One incident is telling. Vladimir Putin, while still the president of Russia, invited Fyodor Bondarchuk and his film crew to his residence after the dazzling success of "9th Squadron". But for some reason, Rodnyansky was taken off the guest list at the last moment, as according to witnesses of the event he did not pass the "face control". When he heard this, Rodnyansky fell into a deep depression. He felt profoundly humiliated and disappointed.

Could "Inhabited Island" be seen as Rodnyansky's act of revenge against the regime, using Bondarchuk as his instrument? It's unlikely. It would be rather an expensive way of settling scores. The film cost the producer almost $40 million, and this money needs to be returned.

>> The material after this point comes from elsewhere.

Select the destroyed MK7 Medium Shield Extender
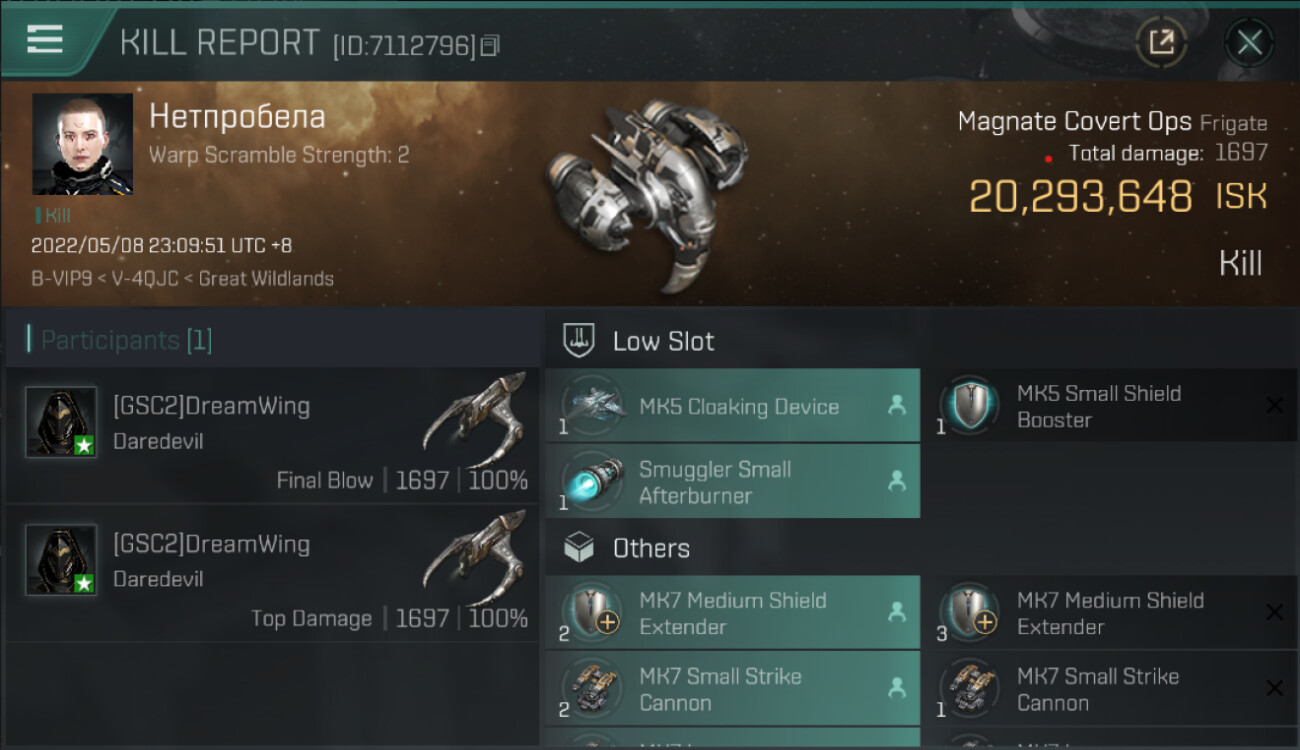Screen dimensions: 1300x750 tap(1110, 613)
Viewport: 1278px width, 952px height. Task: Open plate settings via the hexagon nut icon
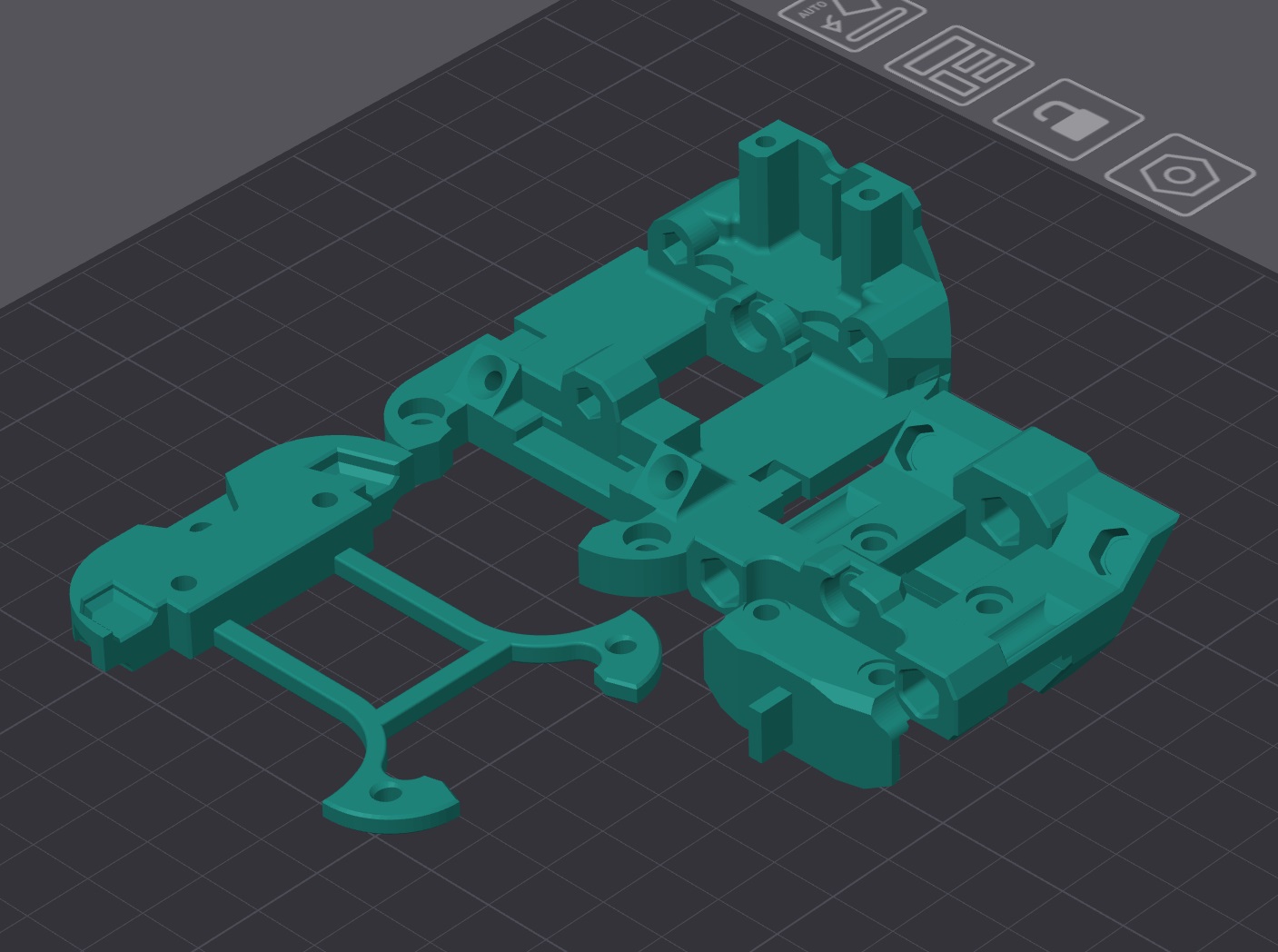(1179, 173)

But despite the aggressive advertising and wide discussion in the media, "Inhabited Island" will not disturb the peace in Putin's authoritarian and corrupt Russia. The time has passed when people went to the cinema to find out the truth, as was the case in the perestroika years. For those who have forgotten, I would remind you that in 1984 the Georgian film "Repentance" by Tengiz Abuladze about a tyrant and the Stalinist repressions drastically changed the ideas of millions of intellectuals in the USSR. People wanted changes and supported Gorbachev and his perestroika. But Russia today is a different country, not as impoverished as the Soviet Union. There is no "iron curtain", the shops are filled with goods. There is no Communist Party to invade people's personal life.

Still, it is interesting to see whether Vladimir Putin will invite Bondarchuk and his film crew to his residence in Novo-Ogaryovo this time to congratulate him on his successful project. Or will he demonstratively ignore a film which openly discusses the morals and conditions of today's Russia. A Russia where Prime Minister Putin has clearly laid claim to the role of father of the nation.


Mumin Shakirov is journalist of the Moscow Bureau of Radio Svoboda (Liberty) and film director.